### [TEXTAUSZUG]
········
Das erste mögliche Szenario beschreibt eine "Exklusionsgesellschaft" nach dem Motto "Germans First". Bei diesem Szenario wird die zukünftige, deutsche Gesellschaft als wenig solidarisch, sicherheitsfixiert und schließlich rassistisch-exkludierend beschrieben. Migration und Integration werden weitestgehend verhindert, Armut und Segregation in Kauf genommen. Dazu könnte es dann kommen, wenn die Pandemie weitreichende wirtschaftliche Folgen nach sich zieht, in der Gesellschaft die Unsicherheit zunimmt und die EU deutlich nach rechts rückt.
Neue Ära von "Gastarbeitern"?
Das zweite Szenario wird als "utilitaristische Gesellschaft" beschrieben. Weil die Wirtschaft vermehrt qualifizierte Arbeitskräfte braucht, wird in Sachen Migrationspolitik selektiv nach Qualifikation, Alter und Gesundheitszustand aussortiert. Die Integration wäre in diesem Falle nur zeitlich befristet und berufsspezifisch.
········
### [ZU ERLEDIGEN]
1/ Gib aus dem Textauszug alles von „Das erste mögliche“ bis hinunter zu „nach rechts rückt.“ wortgetreu wieder.
2/ Unter welchem Motto steht laut Textauszug das erste Szenario?
Die Einträge braucht man dafür nicht.

### [GEZEIGTE EINTRÄGE]
········
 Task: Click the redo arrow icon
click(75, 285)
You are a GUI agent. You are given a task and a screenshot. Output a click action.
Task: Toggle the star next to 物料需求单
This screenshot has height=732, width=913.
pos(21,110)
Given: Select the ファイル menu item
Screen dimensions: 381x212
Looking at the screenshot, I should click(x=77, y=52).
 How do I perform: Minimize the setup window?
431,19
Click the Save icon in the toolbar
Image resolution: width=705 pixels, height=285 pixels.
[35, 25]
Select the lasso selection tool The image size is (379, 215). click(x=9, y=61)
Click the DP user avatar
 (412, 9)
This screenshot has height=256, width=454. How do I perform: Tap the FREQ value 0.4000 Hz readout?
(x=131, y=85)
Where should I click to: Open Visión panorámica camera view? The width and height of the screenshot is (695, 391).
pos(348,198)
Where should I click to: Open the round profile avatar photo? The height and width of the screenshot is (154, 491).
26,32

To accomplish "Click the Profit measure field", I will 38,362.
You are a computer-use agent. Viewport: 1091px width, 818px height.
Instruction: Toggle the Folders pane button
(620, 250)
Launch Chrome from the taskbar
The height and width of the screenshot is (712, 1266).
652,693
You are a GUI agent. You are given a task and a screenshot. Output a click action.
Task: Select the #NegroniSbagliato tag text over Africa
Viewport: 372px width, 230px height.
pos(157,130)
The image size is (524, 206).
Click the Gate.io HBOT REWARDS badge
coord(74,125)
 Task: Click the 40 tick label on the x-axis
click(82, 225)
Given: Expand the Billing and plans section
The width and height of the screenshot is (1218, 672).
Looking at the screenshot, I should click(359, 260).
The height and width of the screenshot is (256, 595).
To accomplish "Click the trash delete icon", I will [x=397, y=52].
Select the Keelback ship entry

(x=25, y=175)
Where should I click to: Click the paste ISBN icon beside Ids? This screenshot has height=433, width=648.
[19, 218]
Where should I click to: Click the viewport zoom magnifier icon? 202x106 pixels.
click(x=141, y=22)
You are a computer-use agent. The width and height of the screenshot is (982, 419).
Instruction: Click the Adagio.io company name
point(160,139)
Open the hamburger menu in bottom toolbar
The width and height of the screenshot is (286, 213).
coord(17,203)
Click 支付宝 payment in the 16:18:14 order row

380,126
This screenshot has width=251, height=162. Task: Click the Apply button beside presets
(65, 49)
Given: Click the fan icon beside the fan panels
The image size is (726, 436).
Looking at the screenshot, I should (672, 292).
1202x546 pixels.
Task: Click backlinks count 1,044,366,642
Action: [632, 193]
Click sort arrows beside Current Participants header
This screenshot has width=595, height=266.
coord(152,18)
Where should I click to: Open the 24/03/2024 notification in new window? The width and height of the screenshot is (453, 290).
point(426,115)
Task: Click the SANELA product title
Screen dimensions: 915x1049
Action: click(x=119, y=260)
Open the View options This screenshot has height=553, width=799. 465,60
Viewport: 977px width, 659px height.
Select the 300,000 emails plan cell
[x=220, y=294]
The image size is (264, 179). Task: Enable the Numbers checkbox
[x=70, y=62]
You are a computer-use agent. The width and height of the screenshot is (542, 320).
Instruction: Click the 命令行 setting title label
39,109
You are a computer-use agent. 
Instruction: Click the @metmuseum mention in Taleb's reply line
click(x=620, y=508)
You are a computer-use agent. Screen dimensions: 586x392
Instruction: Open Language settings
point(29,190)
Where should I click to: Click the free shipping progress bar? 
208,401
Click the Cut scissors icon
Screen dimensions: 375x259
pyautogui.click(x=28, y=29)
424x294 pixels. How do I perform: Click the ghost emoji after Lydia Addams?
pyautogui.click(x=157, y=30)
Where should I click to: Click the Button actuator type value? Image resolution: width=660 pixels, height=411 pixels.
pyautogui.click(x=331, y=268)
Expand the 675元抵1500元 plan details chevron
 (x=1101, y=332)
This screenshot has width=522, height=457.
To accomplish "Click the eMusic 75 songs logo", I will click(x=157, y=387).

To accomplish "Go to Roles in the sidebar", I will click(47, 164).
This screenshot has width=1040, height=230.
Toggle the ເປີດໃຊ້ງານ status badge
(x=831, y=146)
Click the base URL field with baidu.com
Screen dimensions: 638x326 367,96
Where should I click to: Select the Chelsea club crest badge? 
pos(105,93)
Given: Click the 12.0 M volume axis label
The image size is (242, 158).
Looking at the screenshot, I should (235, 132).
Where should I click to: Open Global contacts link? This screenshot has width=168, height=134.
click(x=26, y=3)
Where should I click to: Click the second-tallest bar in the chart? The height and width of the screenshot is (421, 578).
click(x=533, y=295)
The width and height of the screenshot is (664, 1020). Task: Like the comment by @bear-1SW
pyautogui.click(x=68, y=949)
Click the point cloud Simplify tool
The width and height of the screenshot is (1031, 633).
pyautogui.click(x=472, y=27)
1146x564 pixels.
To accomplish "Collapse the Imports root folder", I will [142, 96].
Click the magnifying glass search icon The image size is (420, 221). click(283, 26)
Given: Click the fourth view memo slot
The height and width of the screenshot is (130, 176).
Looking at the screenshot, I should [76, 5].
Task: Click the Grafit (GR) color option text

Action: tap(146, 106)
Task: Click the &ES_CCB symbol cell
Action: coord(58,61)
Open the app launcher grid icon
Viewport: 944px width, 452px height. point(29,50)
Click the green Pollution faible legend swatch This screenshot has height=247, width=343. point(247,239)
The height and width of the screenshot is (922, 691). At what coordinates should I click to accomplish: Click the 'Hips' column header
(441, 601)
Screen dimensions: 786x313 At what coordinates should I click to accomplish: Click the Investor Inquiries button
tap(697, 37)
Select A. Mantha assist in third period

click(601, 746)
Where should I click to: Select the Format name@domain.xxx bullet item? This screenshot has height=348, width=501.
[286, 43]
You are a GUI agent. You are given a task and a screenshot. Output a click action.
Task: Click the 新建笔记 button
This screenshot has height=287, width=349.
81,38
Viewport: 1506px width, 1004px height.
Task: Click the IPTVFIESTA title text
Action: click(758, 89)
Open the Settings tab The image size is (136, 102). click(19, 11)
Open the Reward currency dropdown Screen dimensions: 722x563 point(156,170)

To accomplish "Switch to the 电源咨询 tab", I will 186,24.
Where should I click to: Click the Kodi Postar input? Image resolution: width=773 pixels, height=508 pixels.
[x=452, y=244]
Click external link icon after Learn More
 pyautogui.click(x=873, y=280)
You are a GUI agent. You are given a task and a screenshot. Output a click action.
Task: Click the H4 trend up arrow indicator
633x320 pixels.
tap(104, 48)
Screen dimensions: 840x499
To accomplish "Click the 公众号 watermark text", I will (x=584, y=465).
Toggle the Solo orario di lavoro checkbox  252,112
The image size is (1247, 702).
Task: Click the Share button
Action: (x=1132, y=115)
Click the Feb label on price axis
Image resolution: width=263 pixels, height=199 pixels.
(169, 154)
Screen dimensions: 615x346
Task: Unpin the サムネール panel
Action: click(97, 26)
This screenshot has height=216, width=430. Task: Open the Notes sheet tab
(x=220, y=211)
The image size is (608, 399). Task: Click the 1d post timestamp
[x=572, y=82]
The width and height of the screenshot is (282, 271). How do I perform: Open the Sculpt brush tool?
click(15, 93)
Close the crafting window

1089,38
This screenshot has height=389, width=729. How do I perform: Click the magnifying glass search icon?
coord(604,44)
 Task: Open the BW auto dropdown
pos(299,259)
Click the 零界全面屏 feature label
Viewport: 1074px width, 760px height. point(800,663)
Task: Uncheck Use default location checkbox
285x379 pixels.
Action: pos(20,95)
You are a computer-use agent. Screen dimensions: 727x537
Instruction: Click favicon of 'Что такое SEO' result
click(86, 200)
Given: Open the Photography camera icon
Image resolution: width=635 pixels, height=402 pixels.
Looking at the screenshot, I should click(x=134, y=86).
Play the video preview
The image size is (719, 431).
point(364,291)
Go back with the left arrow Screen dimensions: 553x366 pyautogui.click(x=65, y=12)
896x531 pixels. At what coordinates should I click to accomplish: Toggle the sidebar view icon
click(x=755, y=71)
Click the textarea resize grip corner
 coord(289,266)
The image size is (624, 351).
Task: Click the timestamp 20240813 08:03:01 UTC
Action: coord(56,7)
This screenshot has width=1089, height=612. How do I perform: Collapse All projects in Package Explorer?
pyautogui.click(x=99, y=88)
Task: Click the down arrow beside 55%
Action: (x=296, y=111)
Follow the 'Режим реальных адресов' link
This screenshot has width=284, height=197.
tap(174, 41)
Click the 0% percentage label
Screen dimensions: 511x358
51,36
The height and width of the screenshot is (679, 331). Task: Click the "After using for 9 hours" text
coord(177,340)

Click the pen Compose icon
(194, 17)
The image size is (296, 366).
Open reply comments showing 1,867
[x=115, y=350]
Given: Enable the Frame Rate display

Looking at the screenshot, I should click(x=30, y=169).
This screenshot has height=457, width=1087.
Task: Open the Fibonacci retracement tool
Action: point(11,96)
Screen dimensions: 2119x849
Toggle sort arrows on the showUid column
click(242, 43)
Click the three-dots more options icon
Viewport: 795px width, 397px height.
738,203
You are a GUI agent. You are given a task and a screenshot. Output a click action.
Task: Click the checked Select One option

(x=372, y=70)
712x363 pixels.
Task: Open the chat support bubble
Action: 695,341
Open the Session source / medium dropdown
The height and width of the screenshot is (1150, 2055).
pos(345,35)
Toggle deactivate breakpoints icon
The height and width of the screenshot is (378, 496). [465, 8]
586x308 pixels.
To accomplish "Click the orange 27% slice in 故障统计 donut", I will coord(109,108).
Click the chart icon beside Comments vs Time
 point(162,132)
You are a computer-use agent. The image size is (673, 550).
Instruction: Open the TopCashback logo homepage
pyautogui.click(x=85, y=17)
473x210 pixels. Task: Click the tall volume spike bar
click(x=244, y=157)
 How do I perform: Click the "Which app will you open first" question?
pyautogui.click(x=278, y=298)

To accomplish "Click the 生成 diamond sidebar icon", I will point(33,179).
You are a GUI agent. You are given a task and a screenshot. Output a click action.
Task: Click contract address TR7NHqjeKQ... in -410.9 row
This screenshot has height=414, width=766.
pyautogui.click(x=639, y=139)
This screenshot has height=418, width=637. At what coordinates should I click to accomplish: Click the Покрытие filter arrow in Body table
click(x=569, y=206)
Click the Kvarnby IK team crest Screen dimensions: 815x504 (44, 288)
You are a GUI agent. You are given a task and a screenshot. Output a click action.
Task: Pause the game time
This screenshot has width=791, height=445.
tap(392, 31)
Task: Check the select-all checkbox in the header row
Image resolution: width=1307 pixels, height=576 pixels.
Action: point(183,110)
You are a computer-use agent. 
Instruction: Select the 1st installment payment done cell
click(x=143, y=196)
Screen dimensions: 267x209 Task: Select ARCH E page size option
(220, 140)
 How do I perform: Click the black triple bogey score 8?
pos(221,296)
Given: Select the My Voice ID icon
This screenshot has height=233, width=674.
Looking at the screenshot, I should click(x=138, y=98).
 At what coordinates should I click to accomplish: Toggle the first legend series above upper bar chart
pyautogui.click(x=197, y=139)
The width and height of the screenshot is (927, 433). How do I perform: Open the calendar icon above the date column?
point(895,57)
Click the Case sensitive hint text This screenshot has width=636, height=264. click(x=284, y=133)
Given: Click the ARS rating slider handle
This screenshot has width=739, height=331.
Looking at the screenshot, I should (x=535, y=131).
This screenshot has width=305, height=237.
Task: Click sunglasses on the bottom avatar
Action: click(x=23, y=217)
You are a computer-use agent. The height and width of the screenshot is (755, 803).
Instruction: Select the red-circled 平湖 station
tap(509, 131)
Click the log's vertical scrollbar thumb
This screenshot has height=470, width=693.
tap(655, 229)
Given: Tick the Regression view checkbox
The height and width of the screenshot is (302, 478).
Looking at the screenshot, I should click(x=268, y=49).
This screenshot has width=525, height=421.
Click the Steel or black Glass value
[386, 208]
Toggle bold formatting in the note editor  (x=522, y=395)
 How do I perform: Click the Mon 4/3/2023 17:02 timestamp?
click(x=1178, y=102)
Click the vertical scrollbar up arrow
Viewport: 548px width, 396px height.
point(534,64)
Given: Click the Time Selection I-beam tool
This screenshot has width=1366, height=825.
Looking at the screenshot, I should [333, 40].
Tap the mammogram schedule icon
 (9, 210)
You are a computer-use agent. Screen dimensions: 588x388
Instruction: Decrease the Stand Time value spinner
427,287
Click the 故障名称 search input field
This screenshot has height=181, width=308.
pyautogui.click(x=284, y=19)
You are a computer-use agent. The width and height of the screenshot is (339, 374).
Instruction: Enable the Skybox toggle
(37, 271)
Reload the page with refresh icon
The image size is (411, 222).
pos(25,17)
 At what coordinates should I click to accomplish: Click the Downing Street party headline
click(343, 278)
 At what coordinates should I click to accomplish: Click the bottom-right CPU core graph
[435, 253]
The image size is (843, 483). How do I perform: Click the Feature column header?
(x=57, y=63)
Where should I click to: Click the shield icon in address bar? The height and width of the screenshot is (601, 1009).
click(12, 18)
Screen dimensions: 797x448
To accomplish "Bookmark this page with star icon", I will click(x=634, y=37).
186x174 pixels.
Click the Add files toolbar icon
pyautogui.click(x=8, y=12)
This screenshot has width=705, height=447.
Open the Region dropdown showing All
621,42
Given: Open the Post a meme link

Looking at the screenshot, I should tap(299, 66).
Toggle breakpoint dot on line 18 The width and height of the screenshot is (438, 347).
········
### [LÖSUNGEN]
1/
Das erste mögliche Szenario beschreibt eine "Exklusionsgesellschaft" nach dem Motto "Germans First". Bei diesem Szenario wird die zukünftige, deutsche Gesellschaft als wenig solidarisch, sicherheitsfixiert und schließlich rassistisch-exkludierend beschrieben. Migration und Integration werden weitestgehend verhindert, Armut und Segregation in Kauf genommen. Dazu könnte es dann kommen, wenn die Pandemie weitreichende wirtschaftliche Folgen nach sich zieht, in der Gesellschaft die Unsicherheit zunimmt und die EU deutlich nach rechts rückt.

2/ Unter dem Motto „Germans First“.